El lunes de Calais

César Casal González
César Casal CORAZONADAS

OPINIÓN

25 oct 2016 . Actualizado a las 07:33 h.

Escucho la frase de un periodista veterano y eso que el periodismo, decía Kapuscinski, no es un oficio para cínicos: «Lo de Calais es lo de siempre. Todos los campamentos de refugiados son iguales. Miseria por todas partes. Es el polvo que escondemos debajo de la alfombra para que no altere nuestras vidas. Esas vidas que creemos perfectas». Contradice algo la frase de Tolstói que, más o menos de memoria, decía que «todas las familias felices se parecen unas a otras, pero cada familia infeliz tiene un motivo especial para sentirse desgraciada». Me quedo con el escritor. Lo que nos llega de Calais es el horror. Pero no hay dos horrores iguales. Nunca duele de la misma manera. Hay dolores agudos, punzantes, sordos, insoportables. Miramos al lunes de Calais. Ocho grados. Pero mucha humedad. Sensación de frío.

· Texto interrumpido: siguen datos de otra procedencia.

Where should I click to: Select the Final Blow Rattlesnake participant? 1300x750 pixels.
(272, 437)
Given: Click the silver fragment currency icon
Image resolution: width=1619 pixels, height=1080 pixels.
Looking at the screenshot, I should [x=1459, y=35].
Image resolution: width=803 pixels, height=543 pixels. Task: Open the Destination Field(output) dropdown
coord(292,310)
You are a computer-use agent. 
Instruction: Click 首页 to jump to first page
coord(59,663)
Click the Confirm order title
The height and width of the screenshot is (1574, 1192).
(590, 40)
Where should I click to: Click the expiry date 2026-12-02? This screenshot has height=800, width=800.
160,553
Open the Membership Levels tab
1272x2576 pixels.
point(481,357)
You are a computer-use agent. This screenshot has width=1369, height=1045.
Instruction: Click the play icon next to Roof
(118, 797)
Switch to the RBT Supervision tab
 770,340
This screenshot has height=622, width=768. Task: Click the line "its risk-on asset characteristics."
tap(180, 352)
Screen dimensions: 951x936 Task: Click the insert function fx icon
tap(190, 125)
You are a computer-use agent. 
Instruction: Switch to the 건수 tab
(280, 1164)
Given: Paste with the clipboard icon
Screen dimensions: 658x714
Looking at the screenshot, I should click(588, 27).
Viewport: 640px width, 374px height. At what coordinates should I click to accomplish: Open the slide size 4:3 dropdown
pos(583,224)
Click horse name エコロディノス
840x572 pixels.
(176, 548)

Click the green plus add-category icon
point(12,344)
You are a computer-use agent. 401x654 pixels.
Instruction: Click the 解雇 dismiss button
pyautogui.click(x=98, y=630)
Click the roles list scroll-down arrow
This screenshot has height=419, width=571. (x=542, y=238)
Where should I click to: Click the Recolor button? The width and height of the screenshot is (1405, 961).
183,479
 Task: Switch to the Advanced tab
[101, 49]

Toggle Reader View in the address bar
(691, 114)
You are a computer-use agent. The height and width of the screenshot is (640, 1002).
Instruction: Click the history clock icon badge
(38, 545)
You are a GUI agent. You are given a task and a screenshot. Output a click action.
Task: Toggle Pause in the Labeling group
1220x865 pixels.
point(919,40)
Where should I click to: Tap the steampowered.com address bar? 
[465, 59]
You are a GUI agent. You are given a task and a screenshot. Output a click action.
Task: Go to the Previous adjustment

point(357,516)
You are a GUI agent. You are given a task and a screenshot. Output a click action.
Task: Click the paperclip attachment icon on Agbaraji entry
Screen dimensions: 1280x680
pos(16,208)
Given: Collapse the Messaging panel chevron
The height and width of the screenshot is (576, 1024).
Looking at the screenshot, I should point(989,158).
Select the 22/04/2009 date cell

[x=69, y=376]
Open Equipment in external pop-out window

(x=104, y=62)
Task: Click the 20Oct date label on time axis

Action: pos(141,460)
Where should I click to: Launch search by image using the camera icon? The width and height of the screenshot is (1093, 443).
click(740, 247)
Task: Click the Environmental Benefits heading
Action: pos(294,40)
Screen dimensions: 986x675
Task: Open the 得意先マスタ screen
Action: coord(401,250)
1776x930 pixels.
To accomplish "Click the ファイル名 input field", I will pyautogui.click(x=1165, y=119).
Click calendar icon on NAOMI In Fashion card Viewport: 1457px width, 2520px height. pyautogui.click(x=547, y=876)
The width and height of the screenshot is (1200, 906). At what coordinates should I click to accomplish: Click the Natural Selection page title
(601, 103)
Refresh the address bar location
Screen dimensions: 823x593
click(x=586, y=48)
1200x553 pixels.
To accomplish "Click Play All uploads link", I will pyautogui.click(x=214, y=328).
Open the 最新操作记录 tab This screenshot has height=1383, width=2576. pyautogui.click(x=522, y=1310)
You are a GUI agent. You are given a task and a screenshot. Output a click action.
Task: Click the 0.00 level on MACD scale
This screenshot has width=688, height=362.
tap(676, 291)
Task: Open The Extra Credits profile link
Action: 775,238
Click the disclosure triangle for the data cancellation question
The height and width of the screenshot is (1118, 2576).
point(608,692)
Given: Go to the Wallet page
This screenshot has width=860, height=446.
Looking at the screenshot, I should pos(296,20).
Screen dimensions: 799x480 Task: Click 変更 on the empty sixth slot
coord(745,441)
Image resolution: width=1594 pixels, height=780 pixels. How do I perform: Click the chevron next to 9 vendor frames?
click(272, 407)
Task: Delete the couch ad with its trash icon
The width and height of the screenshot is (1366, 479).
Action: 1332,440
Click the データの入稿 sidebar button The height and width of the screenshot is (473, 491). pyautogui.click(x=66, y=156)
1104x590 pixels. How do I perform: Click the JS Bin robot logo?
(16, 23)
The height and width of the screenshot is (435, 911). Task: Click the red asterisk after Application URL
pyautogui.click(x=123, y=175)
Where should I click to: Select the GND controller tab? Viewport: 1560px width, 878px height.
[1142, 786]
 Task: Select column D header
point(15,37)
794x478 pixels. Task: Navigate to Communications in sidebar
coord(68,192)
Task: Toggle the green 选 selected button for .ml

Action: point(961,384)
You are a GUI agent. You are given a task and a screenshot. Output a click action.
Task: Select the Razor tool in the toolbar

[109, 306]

Ese frío desagradable que se te mete en el cuerpo y que es como si estuvieses mojado. Hay tres colas. Así es el desalojo. Tres colas como las que hacemos nosotros para coger número en un supermercado o en una sucursal de un banco. La cola de los adultos. La cola de las familias. Sí, hay familias enteras destrozadas por el éxodo. ¿Cómo miran esos padres a sus hijos a los que no pueden proteger ni darles lo mínimo? ¿Y los niños a sus padres? ¿También los consideran dioses, como aquí, o ya saben que no hay pedestales, ni allí ni aquí? Y la tercera cola es la que te clava al corcho como una mariposa disecada: es la cola de los menores solos. Sí, hay menores solos. Chavales que perdieron en el camino a sus familias. Que no tienen a quién mirar ni quién les mire. Van a otros centros. El primer autocar salió a las ocho y veinte de la mañana para Borgoña. Qué diferencia entre esos autocares llenos y los autocares que, también escoltados por la policía, van a los partidos de fútbol con hinchas. Hay muchos mundos, todos en el mismo. Lo que hemos hecho con el lunes de Calais es desatascar una alcantarilla. Y repartir lo que escondíamos debajo de esa alfombra gigante en muchas alfombras pequeñas. Ojalá me equivoque.